Your instructions
Your output should be exactly the lines from the one containing "Task: Click the back navigation arrow" through the last line of the listing, and nothing else. Pictures stay out.

Supplied material
== == ==

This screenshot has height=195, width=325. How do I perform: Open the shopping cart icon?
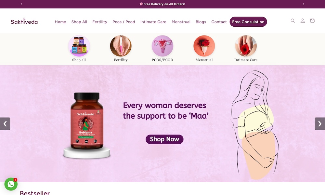tap(312, 20)
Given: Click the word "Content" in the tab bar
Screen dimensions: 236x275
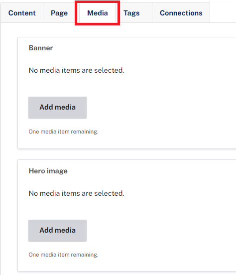Looking at the screenshot, I should [22, 13].
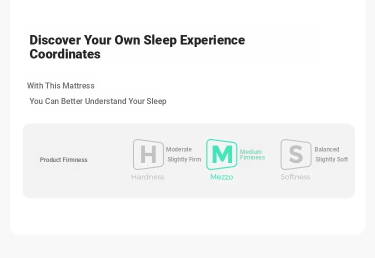The height and width of the screenshot is (258, 375).
Task: Click the With This Mattress subtitle
Action: (x=61, y=86)
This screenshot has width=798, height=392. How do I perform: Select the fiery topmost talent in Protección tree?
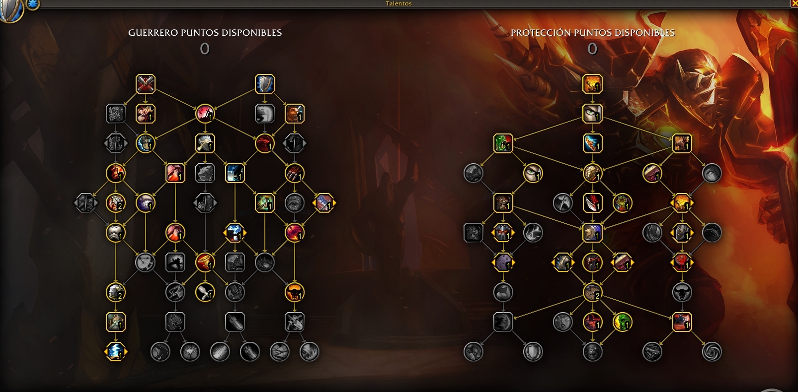592,84
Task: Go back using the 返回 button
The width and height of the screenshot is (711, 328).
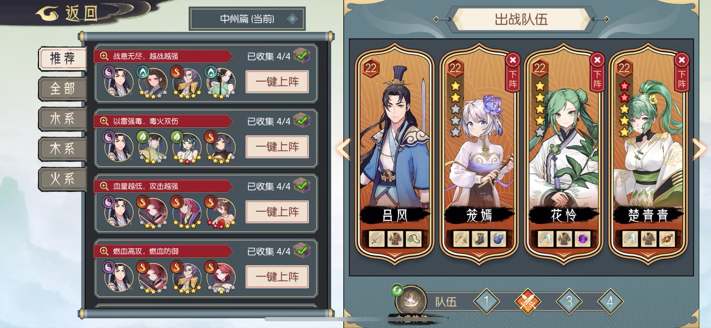Action: (69, 14)
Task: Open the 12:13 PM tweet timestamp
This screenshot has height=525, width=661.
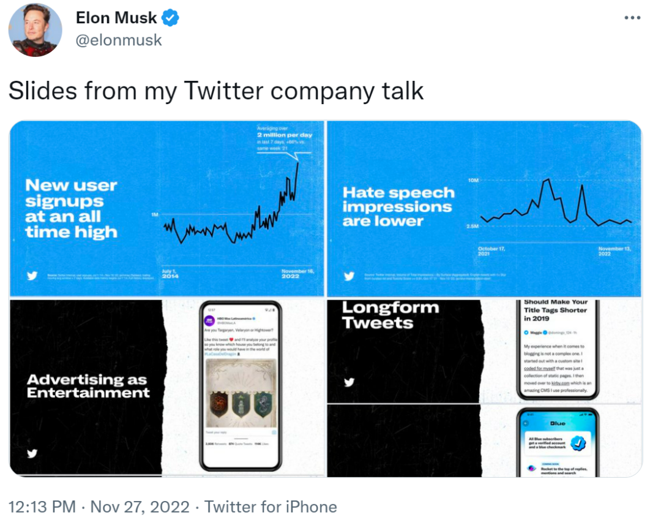Action: pyautogui.click(x=42, y=507)
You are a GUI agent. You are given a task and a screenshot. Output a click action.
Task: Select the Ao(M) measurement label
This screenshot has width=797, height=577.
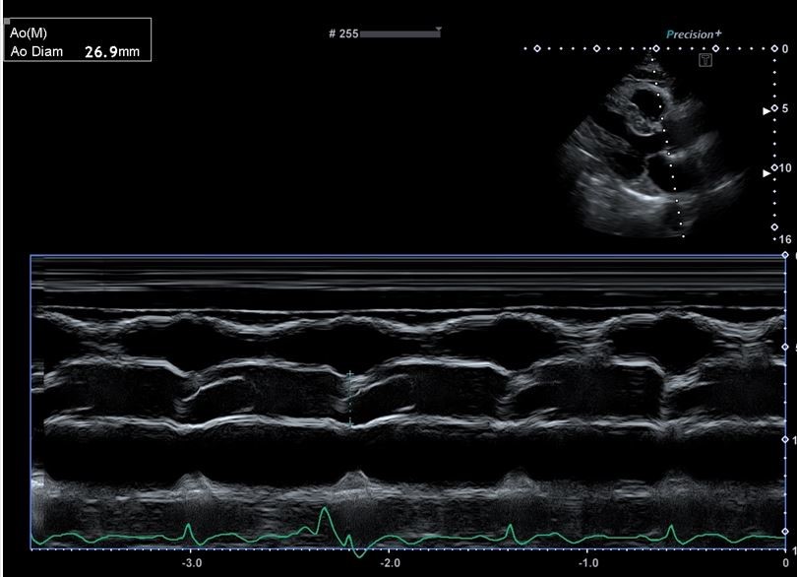coord(29,32)
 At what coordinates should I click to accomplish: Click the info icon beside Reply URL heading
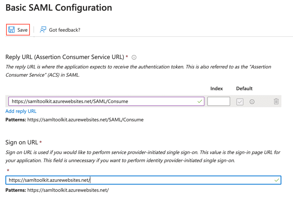click(x=134, y=57)
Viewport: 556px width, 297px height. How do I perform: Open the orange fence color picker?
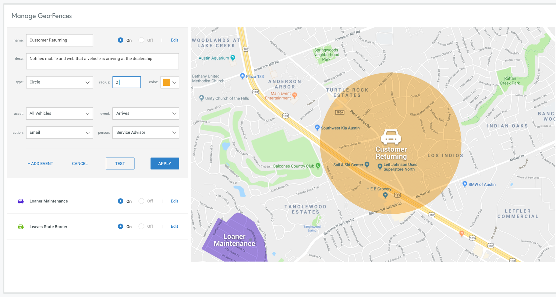170,82
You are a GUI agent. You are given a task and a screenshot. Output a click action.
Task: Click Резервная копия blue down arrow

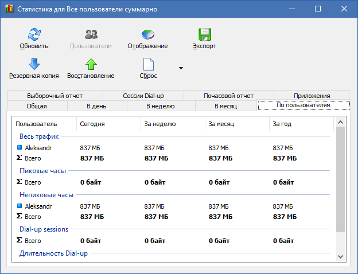34,64
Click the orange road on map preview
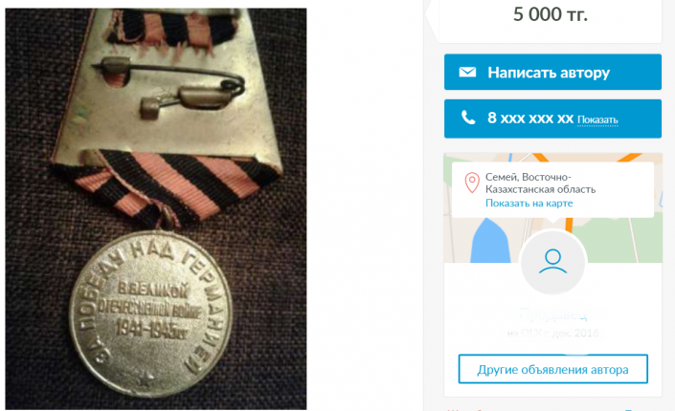Screen dimensions: 675x411 [569, 225]
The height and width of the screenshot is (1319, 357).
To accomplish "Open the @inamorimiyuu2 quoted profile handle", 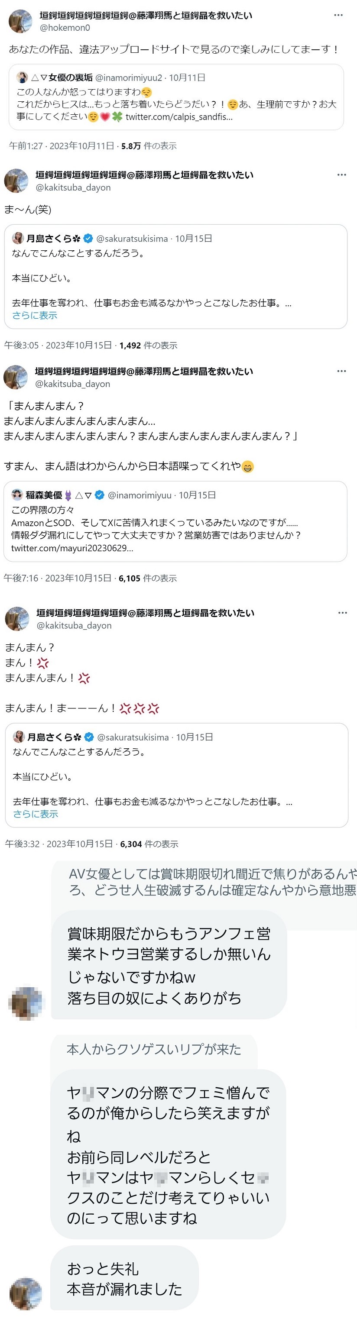I will point(129,78).
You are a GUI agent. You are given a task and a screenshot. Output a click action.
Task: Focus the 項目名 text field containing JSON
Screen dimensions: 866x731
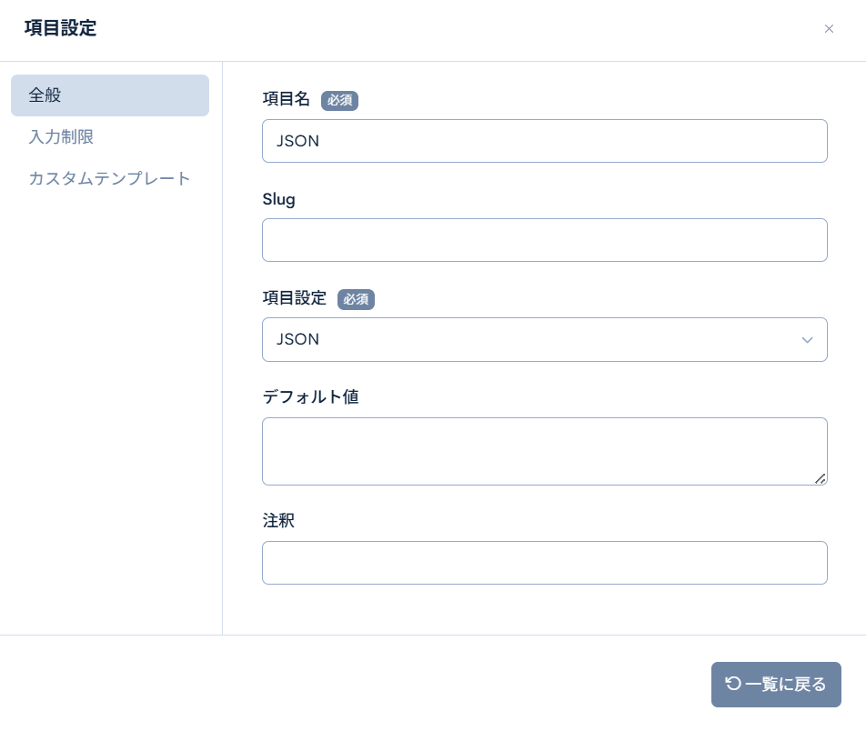(544, 141)
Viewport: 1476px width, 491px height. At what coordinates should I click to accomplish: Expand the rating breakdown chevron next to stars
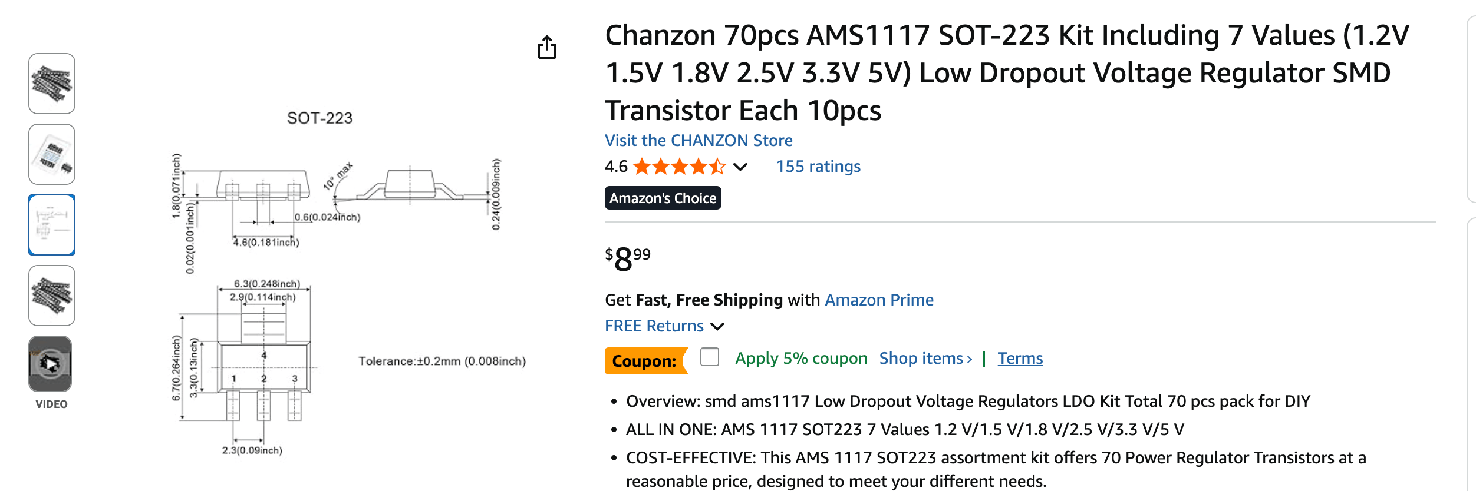740,167
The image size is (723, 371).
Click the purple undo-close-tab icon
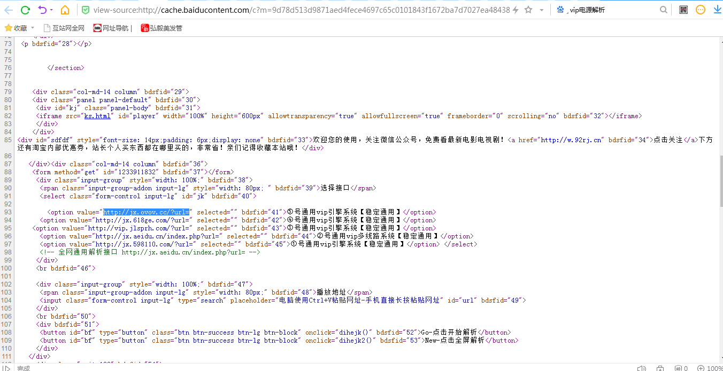[42, 10]
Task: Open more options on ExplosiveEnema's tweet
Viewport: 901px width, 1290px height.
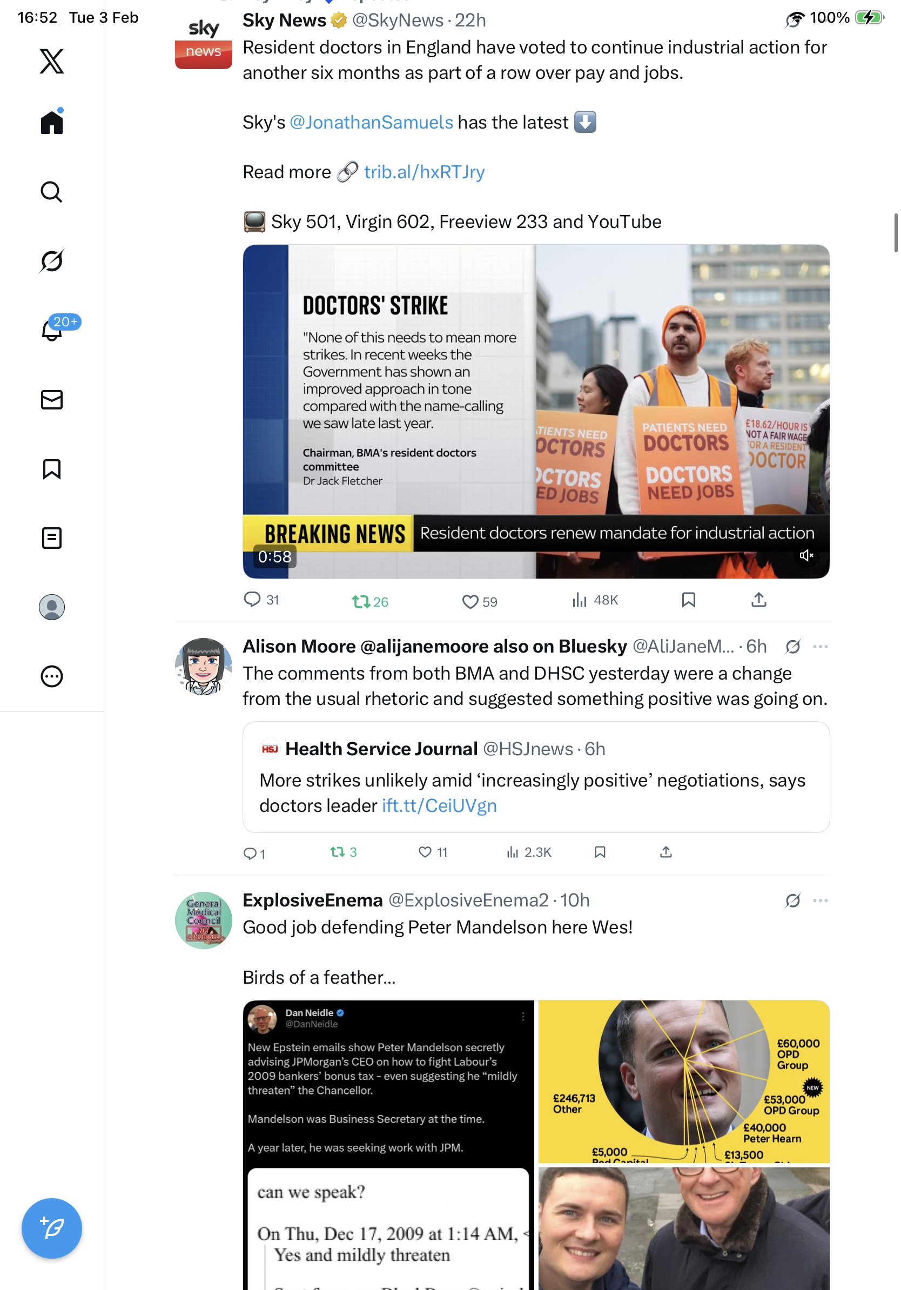Action: click(820, 900)
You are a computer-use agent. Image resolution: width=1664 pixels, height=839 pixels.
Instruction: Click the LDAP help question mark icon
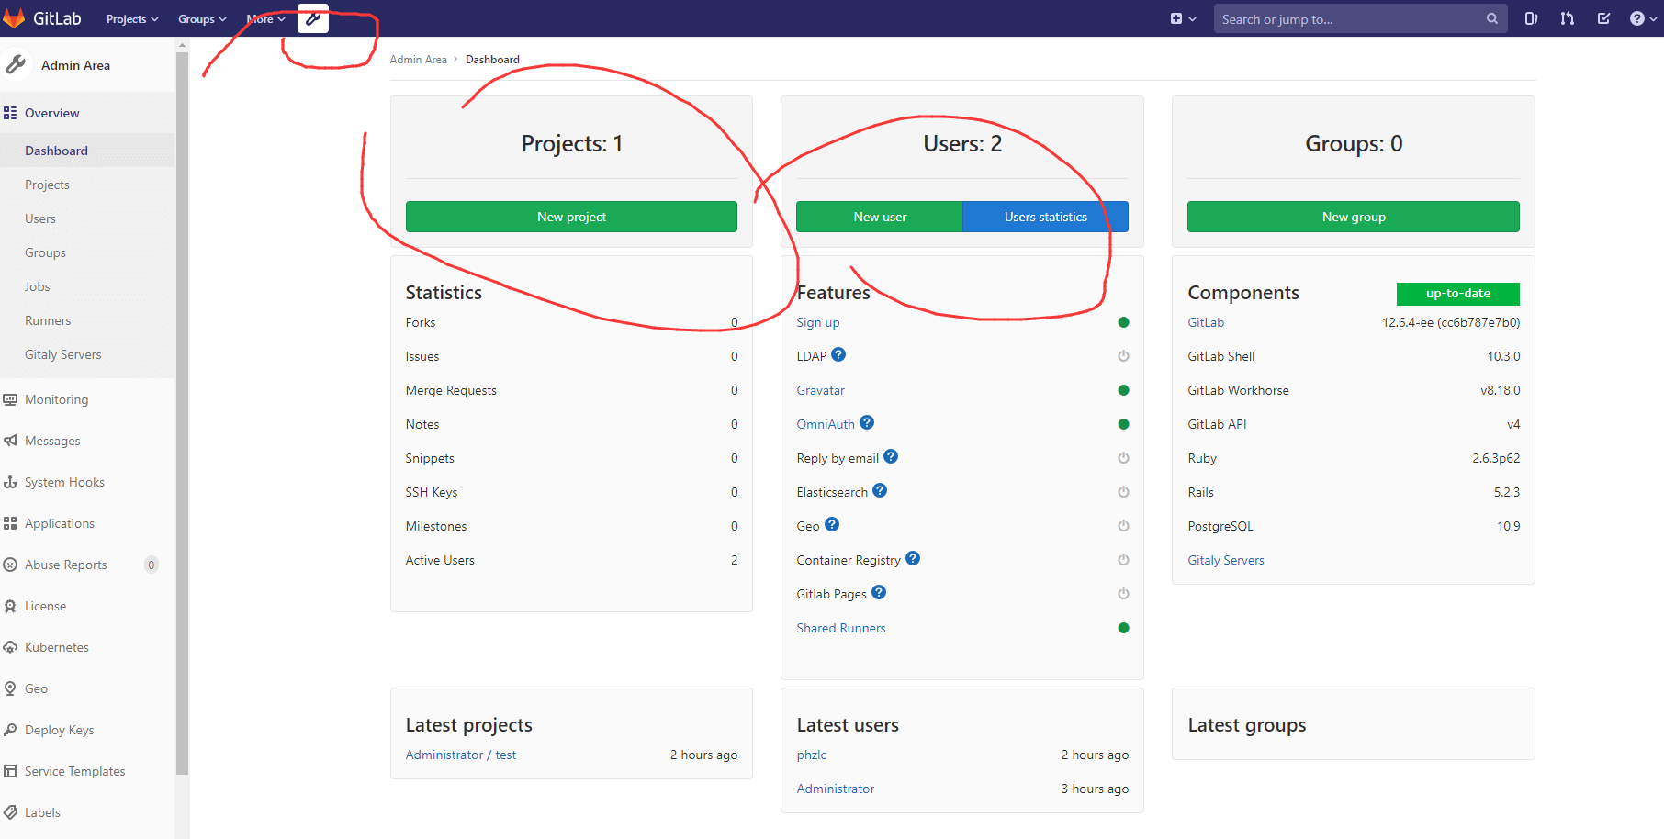(838, 355)
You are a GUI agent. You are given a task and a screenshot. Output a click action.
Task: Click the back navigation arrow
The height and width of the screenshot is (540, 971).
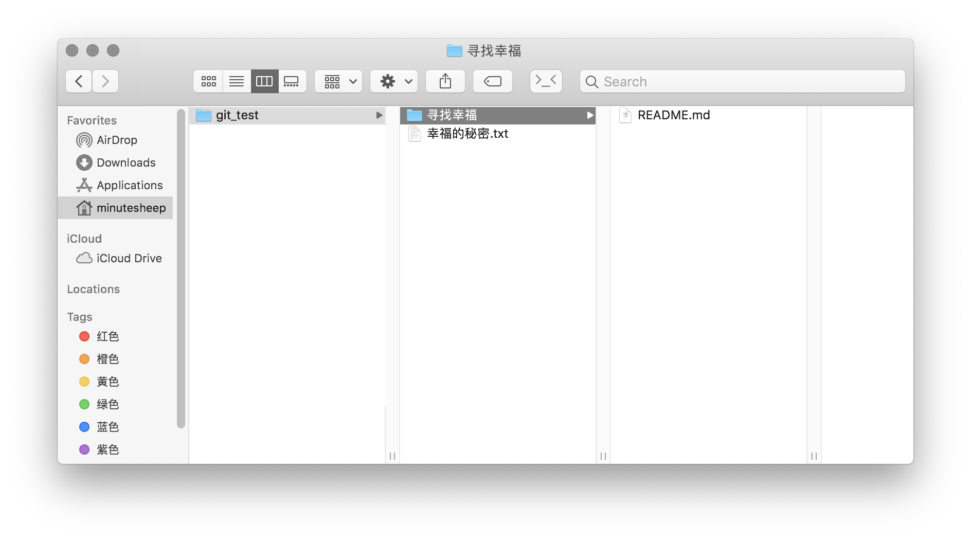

== == ==

Task response
Task: Click the back navigation arrow
The height and width of the screenshot is (540, 971).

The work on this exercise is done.